Rimuovono l’antitaccheggio e superano le casse con 500 euro di vestiti: arrestate due donne
Un’azione coordinata nei minimi dettagli che non è bastata a evitare le manette. La Polizia di Stato ha arrestato a Torino due cittadine romene di 37 e 56 anni per tentato furto aggravato in concorso all’interno di un negozio di abbigliamento in un centro commerciale della zona nord della città.
Il “trucco” dell’ingresso separato e gli attrezzi dello scasso
A far scattare l’intervento degli agenti del Commissariato Barriera Milano è stata la segnalazione di un addetto alla sicurezza, insospettito dai movimenti delle due donne. Le sospettate sono entrate nel punto vendita in momenti differenti per non dare nell’occhio, per poi ricongiungersi tra gli scaffali.
Una volta insieme, hanno prelevato numerosi capi d’abbigliamento e li hanno nascosti nelle borse dopo aver rimosso i dispositivi di sicurezza.
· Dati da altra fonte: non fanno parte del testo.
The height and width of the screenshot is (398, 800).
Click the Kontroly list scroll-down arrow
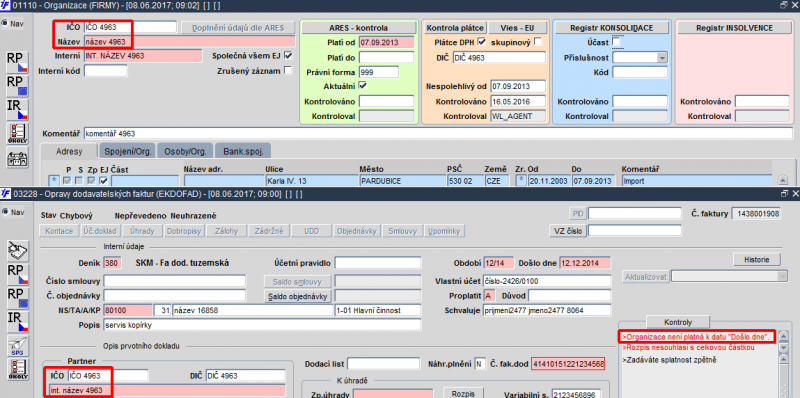click(x=784, y=347)
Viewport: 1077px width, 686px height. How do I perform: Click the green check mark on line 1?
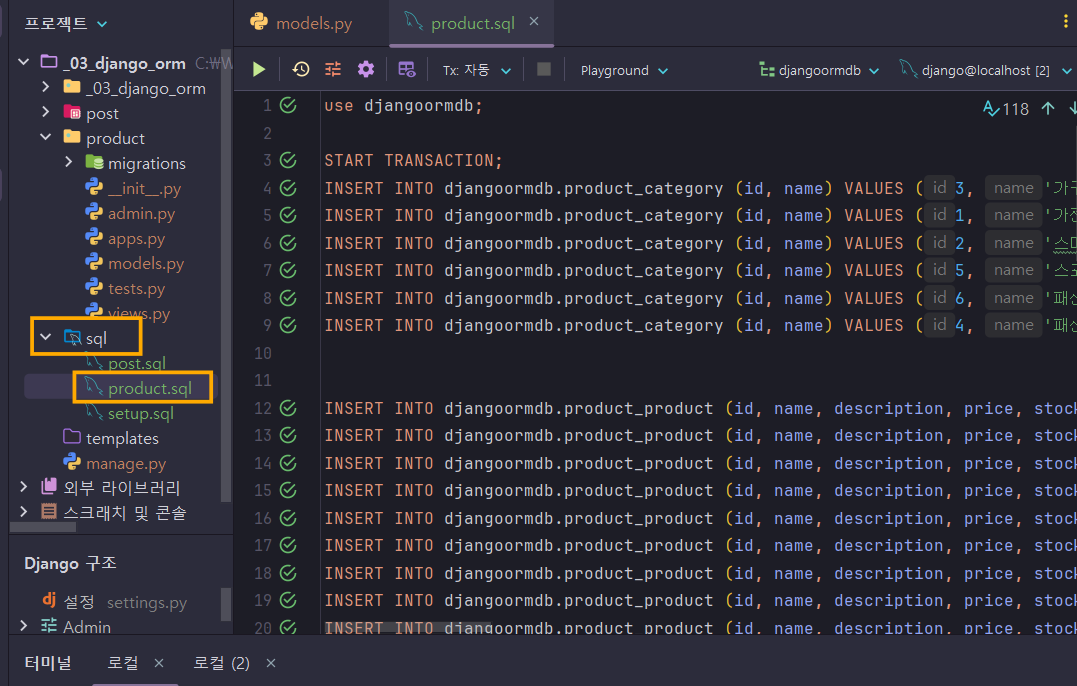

Superate le casse automatiche senza pagare, sono state subito bloccate dalla responsabile del negozio e dalla vigilanza privata.
Il materiale sequestrato dalla Polizia:
- 2 forbicine utilizzate per forzare i dispositivi.
- 1 gancio in acciaio specifico per la rimozione delle placche antitaccheggio.
- Oltre 500 euro di merce, interamente recuperata e restituita al punto vendita.
Arresti domiciliari per le due donne
Gli agenti giunti sul posto hanno perquisito le due donne e recuperato l’intera refurtiva. Al termine degli accertamenti, su disposizione dell’Autorità Giudiziaria, per entrambe sono scattati gli arresti domiciliari.
Il procedimento penale si trova attualmente nella fase delle indagini preliminari; per le indagate vige pertanto la presunzione di non colpevolezza fino a un’eventuale sentenza definitiva.